→ **Exercise**:
Only the lines from the one containing "How do I perform: Select" through the last line of the data below belong in your answer, copied exactly and without pictures.

→ **Extracted records**:
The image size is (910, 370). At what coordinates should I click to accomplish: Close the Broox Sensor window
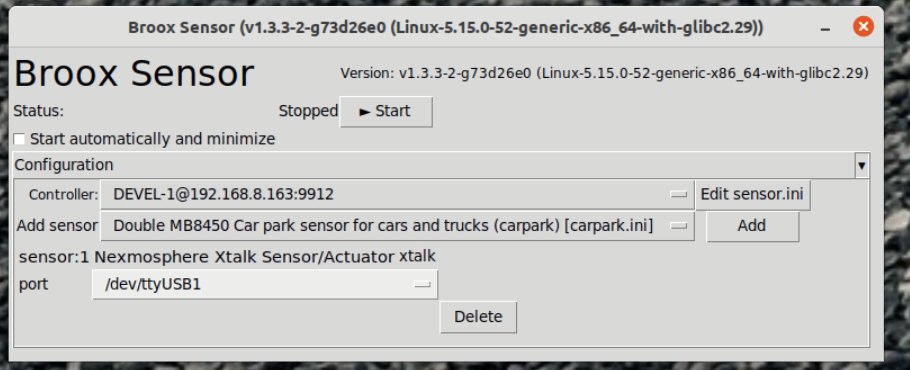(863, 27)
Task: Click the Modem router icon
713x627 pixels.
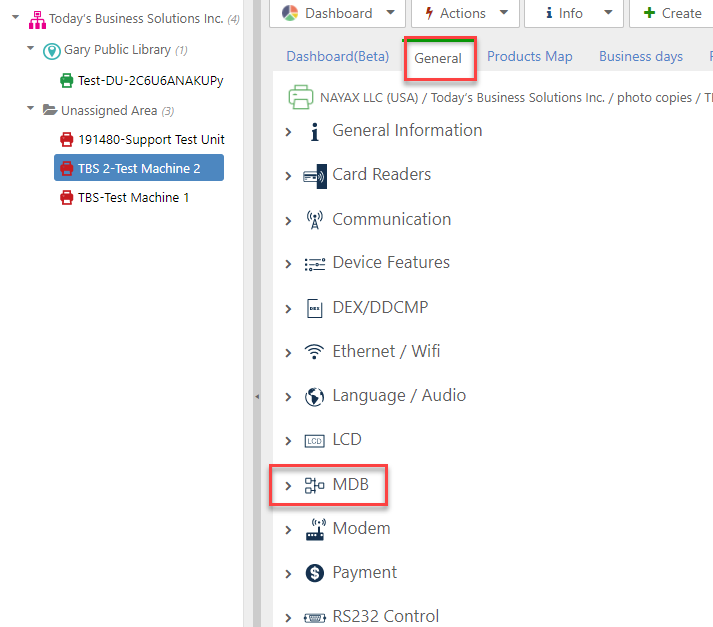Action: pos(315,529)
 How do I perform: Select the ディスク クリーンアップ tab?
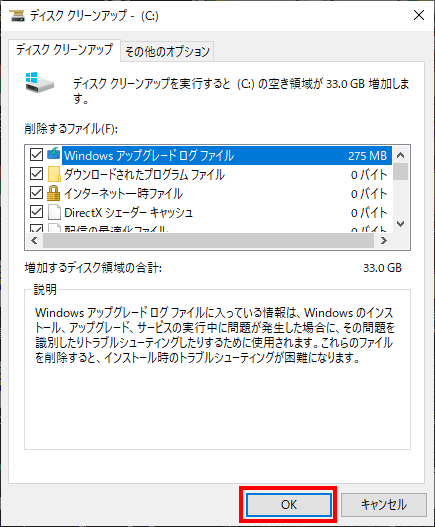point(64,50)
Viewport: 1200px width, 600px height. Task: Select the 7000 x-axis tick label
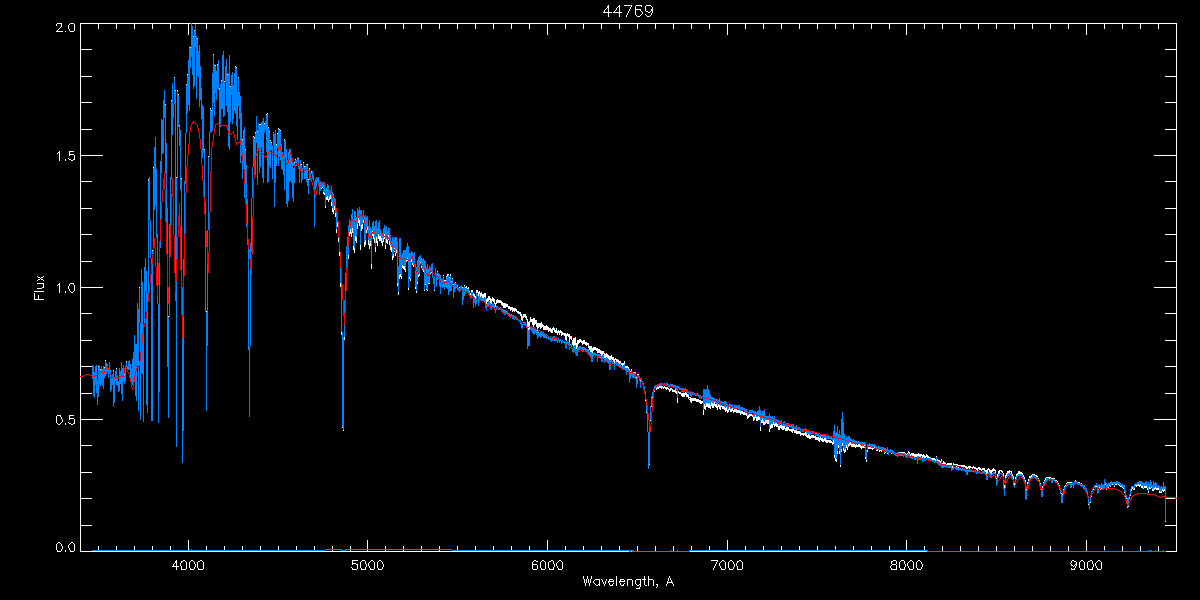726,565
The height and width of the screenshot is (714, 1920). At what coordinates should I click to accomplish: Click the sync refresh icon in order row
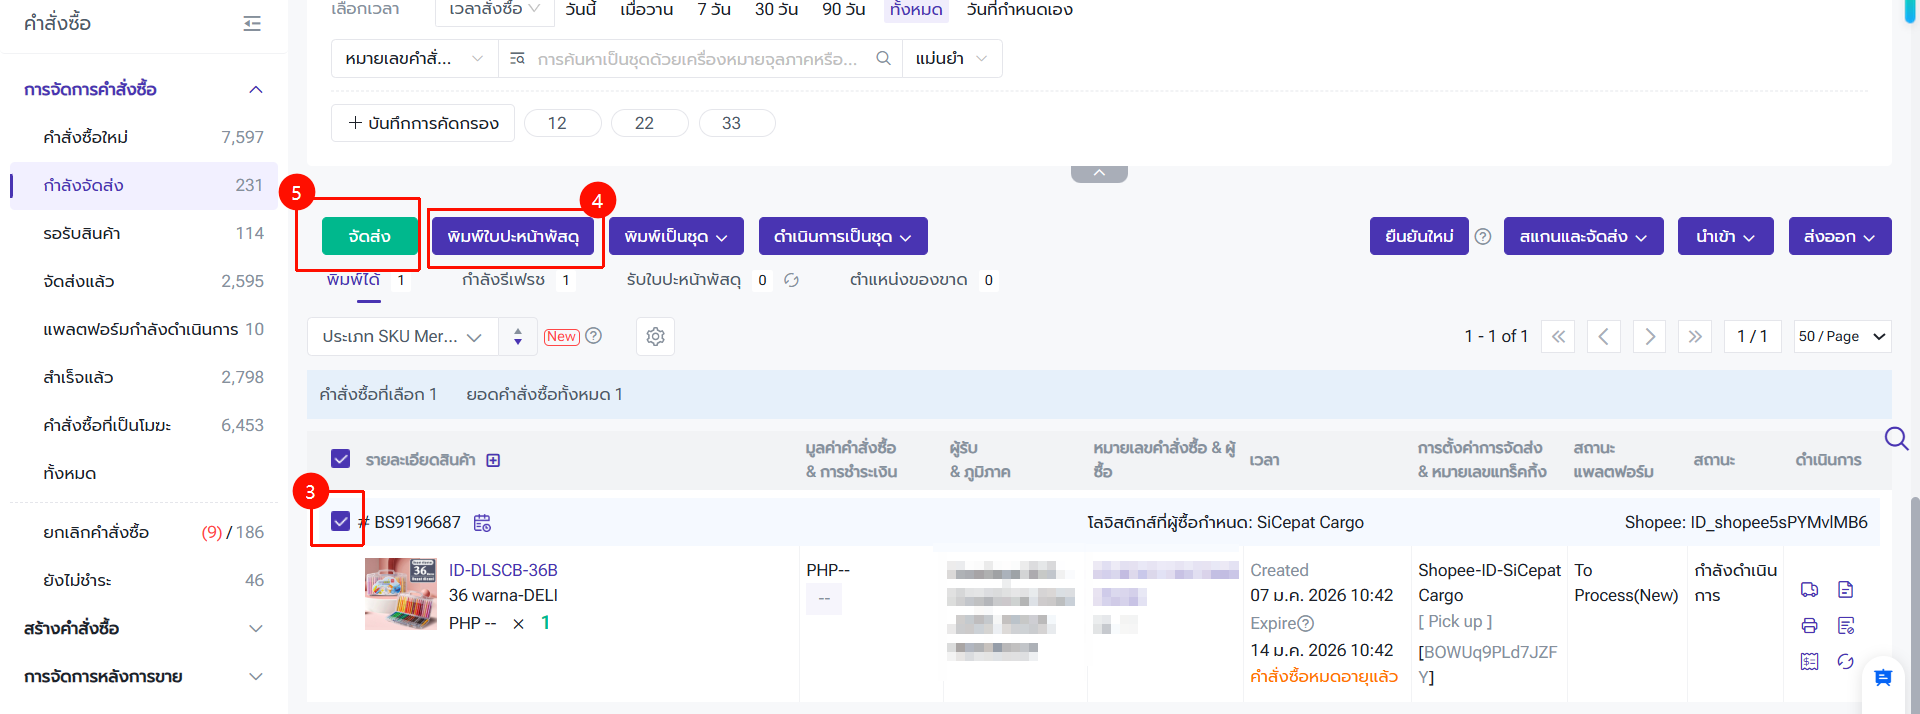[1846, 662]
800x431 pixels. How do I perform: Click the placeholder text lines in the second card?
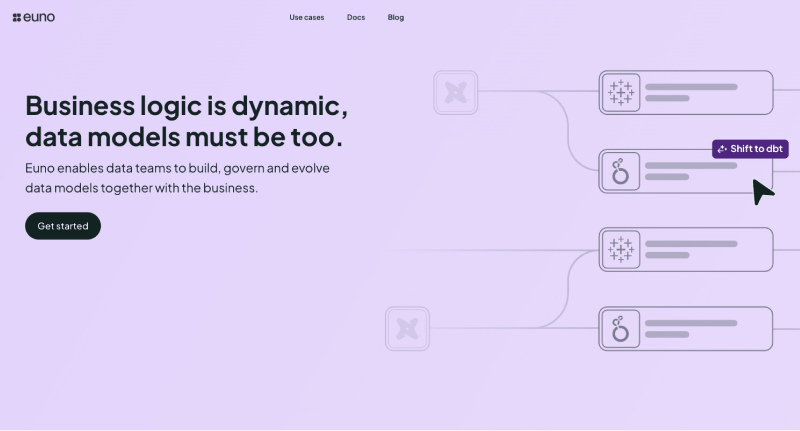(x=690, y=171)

→ **Response**:
 How do I perform: Select the ディスク クリーンアップ tab?
point(64,50)
Viewport: 1200px width, 600px height. Task: Select the 7000 x-axis tick label
726,565
The height and width of the screenshot is (714, 1920). At what coordinates should I click to accomplish: Click the sync refresh icon in order row
[1846, 662]
800x431 pixels. How do I perform: Click the placeholder text lines in the second card?
(x=690, y=171)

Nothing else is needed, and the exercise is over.